**Aim**
Rewrite everything in the records below from the line containing "You are a computer-use agent." down to the line containing "[x=387, y=244]", with "Collapse" changed to "Expand" and nothing else altered. Leave the pictures out of your answer.

** Start Data shown **

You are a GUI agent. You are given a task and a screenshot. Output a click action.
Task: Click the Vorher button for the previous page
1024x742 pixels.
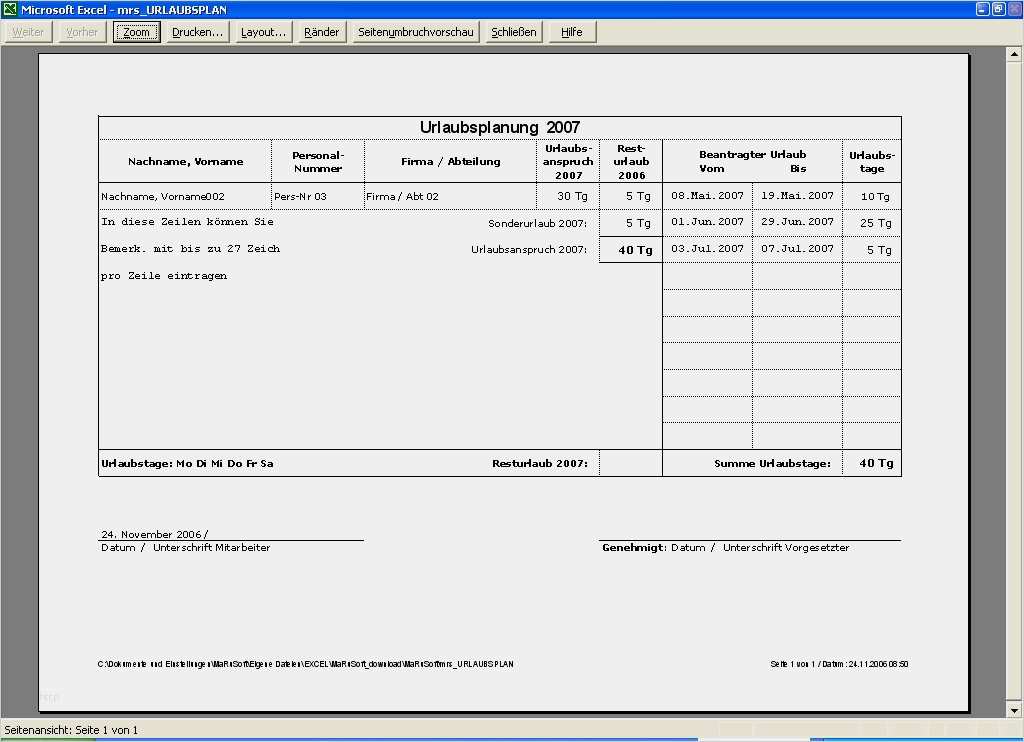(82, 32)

** End Data shown **
** Start Data shown **

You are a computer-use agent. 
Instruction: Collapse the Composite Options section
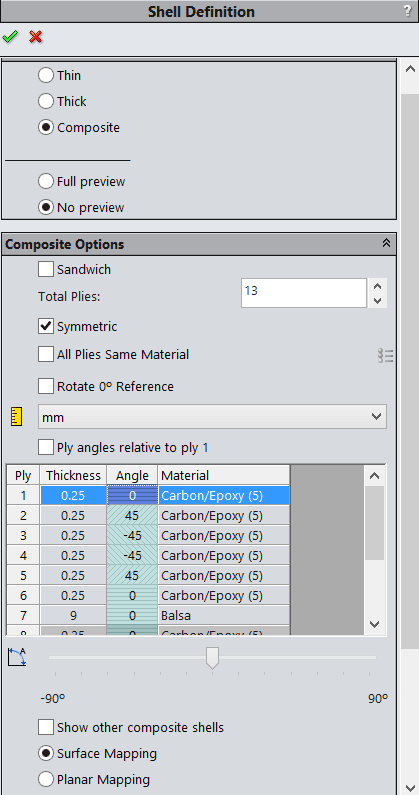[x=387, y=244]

** End Data shown **

**The result**
You are a computer-use agent. 
Instruction: Expand the Composite Options section
[x=387, y=244]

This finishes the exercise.